I don’t always like it, but quite often my Mum is right about a lot of things. She’s not particularly old, she had me when she was 19, she’s not travelled far and wide, but none of this matters. She’s one of those ladies, akin to Miss Marple, who from the comfort of her front room, can tell you precisely who is and who and what is what. Is she humble about her gift? Not a chance! Ever since I was tiny, I’d always hear about how she could correctly assess any situation and how she was always right. Growing up, it would annoy me immensely – now I accept that she has a certain talent or a gift, I just hope that it is hereditary and that I too can be equally infuriating as I get older, by always being right.
One of the things that I will always be thankful to my mother for, is that she always taught me and my siblings that if we were not happy in a situation, or if things were not going the way we wanted them to, or if we had bought something that we didn’t like – never shrug your shoulders and accept ‘that’s just the way things are’ – do something about it.
Her feeling was that in life we work so hard. Every single penny that we bring home, we have truly earned. Nothing is given to us for free. Nothing in life is free. So when you have worked hard in life, to get what you have and if something isn’t how you would like it, why accept it? If you go to a restaurant and you order a meal and the waiter brings something that you didn’t want, would you just accept it, or would you explain this isn’t what you wanted and ask for what you did want?
Sometimes it is easier to not say anything – but is that right? Do you get what you want by just sitting back and accepting things for what they are?
So, here’s a small example of my Mum’s philosophy in action. We’d had a glorious summer this year and even September was remarkably warm and pleasant. But when the weather began to change, my husband and I bought warm, padded, winter coats that zipped up at the front for our daughters. The zips are an absolute pain. They get trapped with material all the time, then you have to spend ages pulling on the zipper, untangling material, I absolutely hate them. My eldest is particularly prone to getting material trapped in her zipper no matter how careful she is.

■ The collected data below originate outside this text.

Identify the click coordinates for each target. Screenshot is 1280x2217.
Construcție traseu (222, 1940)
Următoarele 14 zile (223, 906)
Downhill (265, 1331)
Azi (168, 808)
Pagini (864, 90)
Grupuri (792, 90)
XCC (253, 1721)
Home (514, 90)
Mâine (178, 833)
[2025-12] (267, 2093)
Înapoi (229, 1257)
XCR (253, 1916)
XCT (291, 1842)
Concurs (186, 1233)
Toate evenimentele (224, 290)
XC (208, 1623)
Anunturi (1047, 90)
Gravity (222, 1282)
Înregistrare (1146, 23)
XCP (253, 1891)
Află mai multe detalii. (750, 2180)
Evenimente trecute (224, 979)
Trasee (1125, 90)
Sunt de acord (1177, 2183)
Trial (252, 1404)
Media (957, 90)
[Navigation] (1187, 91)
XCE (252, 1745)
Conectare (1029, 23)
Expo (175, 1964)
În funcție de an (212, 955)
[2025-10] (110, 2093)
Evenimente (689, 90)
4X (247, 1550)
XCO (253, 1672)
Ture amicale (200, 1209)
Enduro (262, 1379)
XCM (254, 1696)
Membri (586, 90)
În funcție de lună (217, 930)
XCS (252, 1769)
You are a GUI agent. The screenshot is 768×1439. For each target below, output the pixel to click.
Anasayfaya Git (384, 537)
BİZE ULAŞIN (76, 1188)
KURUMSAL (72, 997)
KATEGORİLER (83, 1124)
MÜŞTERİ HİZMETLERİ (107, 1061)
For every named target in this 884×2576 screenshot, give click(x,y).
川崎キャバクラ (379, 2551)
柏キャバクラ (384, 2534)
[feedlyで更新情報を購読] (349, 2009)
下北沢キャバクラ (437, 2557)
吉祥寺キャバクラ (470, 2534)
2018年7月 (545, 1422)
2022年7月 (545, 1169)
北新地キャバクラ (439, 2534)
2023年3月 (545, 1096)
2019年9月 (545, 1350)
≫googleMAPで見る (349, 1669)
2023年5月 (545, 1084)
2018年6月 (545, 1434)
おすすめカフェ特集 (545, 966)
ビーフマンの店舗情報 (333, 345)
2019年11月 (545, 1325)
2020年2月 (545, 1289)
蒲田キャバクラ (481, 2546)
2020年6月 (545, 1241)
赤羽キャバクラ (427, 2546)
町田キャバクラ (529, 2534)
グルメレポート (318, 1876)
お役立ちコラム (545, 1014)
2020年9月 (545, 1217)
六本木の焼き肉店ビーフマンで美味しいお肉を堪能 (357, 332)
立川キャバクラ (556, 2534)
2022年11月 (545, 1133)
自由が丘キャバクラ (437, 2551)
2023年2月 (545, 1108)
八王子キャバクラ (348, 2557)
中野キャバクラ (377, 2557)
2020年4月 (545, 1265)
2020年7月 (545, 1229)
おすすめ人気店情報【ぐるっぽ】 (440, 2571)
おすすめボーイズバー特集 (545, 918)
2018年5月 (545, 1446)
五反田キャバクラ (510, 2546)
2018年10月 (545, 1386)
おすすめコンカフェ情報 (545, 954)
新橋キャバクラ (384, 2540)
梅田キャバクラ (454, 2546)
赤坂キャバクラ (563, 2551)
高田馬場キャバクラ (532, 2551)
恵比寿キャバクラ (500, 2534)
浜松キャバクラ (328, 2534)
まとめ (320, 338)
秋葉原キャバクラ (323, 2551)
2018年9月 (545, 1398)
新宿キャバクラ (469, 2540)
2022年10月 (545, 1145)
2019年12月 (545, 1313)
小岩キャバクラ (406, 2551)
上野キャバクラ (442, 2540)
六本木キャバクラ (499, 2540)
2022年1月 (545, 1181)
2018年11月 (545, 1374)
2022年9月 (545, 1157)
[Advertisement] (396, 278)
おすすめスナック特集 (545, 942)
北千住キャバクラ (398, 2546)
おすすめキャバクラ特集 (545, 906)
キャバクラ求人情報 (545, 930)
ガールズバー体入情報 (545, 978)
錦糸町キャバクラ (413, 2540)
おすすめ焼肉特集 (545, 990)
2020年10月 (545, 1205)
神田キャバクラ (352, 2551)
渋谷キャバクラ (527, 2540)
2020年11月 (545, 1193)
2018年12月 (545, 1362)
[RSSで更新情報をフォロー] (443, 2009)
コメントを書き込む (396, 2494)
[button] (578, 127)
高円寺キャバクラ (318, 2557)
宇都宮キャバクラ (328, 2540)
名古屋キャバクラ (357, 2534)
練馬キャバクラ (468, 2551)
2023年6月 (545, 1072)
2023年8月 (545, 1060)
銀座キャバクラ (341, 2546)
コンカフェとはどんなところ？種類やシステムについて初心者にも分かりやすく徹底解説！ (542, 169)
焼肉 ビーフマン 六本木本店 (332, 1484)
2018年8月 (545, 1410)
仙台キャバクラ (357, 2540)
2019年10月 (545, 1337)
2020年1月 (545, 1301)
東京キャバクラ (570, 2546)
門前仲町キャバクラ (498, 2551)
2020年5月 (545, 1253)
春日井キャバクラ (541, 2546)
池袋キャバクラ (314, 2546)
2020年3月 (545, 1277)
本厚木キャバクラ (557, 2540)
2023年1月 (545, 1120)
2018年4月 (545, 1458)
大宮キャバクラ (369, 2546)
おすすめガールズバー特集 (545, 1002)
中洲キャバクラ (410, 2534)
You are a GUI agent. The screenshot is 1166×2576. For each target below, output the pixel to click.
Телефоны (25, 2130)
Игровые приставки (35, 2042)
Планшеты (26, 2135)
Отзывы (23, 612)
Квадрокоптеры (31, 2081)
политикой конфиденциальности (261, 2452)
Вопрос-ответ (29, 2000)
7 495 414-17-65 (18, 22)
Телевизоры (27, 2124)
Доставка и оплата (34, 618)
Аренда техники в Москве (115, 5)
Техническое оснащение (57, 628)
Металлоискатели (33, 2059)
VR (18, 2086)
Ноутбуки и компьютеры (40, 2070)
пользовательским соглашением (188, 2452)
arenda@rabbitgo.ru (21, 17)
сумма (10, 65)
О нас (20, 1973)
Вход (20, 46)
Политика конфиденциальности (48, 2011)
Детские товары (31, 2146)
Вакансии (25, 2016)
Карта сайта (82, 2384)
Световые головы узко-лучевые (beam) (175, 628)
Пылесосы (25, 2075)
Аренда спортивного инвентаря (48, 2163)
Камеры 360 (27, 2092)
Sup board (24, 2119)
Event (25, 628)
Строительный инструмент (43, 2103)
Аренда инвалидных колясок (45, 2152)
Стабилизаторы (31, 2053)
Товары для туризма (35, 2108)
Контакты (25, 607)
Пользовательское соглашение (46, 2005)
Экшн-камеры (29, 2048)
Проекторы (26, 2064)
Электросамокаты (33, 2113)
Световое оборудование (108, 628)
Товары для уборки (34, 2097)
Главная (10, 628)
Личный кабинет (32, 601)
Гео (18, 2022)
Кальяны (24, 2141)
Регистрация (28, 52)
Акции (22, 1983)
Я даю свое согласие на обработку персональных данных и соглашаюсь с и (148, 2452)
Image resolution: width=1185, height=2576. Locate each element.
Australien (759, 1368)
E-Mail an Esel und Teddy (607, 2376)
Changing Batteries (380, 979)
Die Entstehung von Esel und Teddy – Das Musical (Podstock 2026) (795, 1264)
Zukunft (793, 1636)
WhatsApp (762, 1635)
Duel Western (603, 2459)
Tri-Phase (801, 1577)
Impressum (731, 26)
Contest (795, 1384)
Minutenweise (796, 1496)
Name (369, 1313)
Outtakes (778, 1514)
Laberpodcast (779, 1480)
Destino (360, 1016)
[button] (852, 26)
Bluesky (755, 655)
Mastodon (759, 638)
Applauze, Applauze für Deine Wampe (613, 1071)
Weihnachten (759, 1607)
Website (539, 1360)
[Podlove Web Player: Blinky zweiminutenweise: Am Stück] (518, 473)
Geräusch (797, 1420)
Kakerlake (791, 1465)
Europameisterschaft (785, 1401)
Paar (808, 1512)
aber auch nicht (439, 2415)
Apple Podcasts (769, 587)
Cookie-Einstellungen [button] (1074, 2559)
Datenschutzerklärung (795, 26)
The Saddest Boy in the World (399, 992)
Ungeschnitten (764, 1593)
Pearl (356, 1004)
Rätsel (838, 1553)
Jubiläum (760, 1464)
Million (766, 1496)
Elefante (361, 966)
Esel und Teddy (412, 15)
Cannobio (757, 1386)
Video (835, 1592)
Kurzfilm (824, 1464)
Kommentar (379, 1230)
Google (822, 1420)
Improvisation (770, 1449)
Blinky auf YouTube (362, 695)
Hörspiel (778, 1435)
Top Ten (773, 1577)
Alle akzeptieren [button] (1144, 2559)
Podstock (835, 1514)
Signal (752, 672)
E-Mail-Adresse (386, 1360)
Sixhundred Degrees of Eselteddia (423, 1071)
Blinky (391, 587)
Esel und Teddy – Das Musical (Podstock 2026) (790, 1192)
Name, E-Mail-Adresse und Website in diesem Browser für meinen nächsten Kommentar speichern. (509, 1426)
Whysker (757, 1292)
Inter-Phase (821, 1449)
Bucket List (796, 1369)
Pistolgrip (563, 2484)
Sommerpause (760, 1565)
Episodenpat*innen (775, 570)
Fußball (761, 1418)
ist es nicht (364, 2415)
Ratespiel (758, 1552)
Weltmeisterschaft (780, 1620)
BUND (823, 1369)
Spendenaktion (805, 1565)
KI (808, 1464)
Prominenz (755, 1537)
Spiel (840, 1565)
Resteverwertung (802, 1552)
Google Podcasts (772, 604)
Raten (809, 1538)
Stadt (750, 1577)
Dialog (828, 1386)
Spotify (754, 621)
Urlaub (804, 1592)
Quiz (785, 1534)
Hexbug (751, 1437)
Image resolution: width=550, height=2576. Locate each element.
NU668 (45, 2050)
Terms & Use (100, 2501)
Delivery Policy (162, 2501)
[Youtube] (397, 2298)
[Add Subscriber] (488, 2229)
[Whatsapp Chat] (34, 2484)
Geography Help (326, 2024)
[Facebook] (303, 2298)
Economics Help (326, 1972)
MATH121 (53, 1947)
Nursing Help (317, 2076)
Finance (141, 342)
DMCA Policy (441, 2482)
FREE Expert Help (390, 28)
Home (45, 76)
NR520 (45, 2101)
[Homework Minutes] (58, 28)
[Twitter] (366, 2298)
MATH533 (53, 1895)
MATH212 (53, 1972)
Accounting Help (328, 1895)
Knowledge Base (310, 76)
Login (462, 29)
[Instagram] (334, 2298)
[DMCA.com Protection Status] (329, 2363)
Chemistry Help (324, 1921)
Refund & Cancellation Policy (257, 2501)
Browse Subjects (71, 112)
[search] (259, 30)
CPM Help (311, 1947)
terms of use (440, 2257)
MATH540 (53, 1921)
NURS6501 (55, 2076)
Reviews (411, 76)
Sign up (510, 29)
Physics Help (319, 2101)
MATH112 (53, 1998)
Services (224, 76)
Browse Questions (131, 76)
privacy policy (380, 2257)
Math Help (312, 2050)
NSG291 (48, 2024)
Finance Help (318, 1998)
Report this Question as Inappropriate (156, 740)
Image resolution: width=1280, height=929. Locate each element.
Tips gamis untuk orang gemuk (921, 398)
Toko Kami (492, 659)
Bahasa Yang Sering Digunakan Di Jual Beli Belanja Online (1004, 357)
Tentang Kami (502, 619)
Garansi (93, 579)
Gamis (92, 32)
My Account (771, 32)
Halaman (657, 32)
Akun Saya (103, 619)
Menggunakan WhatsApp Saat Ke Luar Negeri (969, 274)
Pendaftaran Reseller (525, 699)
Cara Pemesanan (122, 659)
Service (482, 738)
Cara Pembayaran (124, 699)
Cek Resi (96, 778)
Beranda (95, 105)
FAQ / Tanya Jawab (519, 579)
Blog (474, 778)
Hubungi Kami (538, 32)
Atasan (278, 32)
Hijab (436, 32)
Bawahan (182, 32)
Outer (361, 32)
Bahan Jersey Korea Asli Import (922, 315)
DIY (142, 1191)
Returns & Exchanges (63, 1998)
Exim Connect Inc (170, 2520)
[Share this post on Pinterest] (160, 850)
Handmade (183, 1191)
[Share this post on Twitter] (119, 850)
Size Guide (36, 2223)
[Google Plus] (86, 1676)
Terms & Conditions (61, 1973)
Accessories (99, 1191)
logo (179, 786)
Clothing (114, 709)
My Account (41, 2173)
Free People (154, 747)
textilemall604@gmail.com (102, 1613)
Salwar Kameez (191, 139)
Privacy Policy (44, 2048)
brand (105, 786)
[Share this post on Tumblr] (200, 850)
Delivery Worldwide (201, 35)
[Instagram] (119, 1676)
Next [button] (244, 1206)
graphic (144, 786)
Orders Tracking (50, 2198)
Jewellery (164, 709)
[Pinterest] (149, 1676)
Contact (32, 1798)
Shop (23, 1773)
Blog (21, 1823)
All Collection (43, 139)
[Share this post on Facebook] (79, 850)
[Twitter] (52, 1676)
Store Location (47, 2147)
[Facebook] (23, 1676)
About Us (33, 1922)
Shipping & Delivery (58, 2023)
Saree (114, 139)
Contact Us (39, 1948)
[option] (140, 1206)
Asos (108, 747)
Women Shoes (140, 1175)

However, it was my youngest whose coat was eventually ruined because the zip actually broke. Luckily, we had another duffle coat that had belonged to my eldest, but she had grown out of it, and she started to use that. It was my Mum who saw this and asked, ‘Why isn’t she wearing her other coat?’ We explained the whole sorry story to her, expecting that to be that. But she asked, ‘Why haven’t you returned to the shop and asked for another one in her size?’ I then explained about how we hadn’t kept the receipt, we couldn’t remember when we had actually bought it, there was no point, blah, blah, blah…
‘Give the coat to me,’ Mum said, ‘I’ll speak to the shop. This coat is only a couple of months old. This shouldn’t have happened. Children’s coats shouldn’t be ruined so quickly. If you haven’t got a receipt it doesn’t matter.’
Off she drove, with the coat in tow. An hour or so later, she called me. ‘I showed them the coat, explained this shouldn’t have happened. They’ve given me a gift card with the value of the coat on it. I’ll give the gift card to you later.’
There was not a single atom in my Mum’s body that had doubted the outcome of the conversation that she was about to have with the Customer Services department of the shop. She knew what was right, she knew what she wanted and she did something about it. And it reminded me about how strong she is, how unfaltering in her views and how absolutely determined she is that things should be right. You never accept less in life.
So…taking a leaf out of her book, I returned a couple more things that I had bought for the children only a few weeks previously, I didn’t have the receipt but the goods were still for sale in the shop. I explained the situation – the shops returned the money onto gift cards and apologised for what had happened.
Reflecting upon what had happened, and reflecting over my life in general, I was grateful to God that my mother is the way she is. She is a fighter. A strong, demanding woman who knows what she wants in life, and will not take the easy, lazy option. She wants what she wants and will get it.
She taught us, and we picked it up without even realising it, that the whole world is out there – you have to know what you want out of life, and you have to ask for it. Expect it. If you don’t get what you asked for – make a fuss. Keep going, keep knocking on doors, keep trying until you get what you asked for, what you wanted for yourself.
Even though I am so much older now, I am astounded at my Mum’s confidence when facing things. When she knows she’s right – she knows she’s right (and that’s quite often), and no one will be able to stop her from getting what she needs, done.
We never stop learning. We never stop growing. And every so often, we need reminding. Expect more from life. If things are not right, in any situation in life – don’t just shrug your shoulders and accept it. Things will never change if you do that. Things will never get better. Be brave. Push yourself out of your comfort zone and ask for change – just like you would if you were brought the wrong order at a restaurant, or if the zip’s broken on a coat and you don’t have the receipt.
Anything is possible. Just ask my Mum, she’ll tell you what to do. And when it works, be prepared for her to say, ‘I told you it would work. I’m always right!’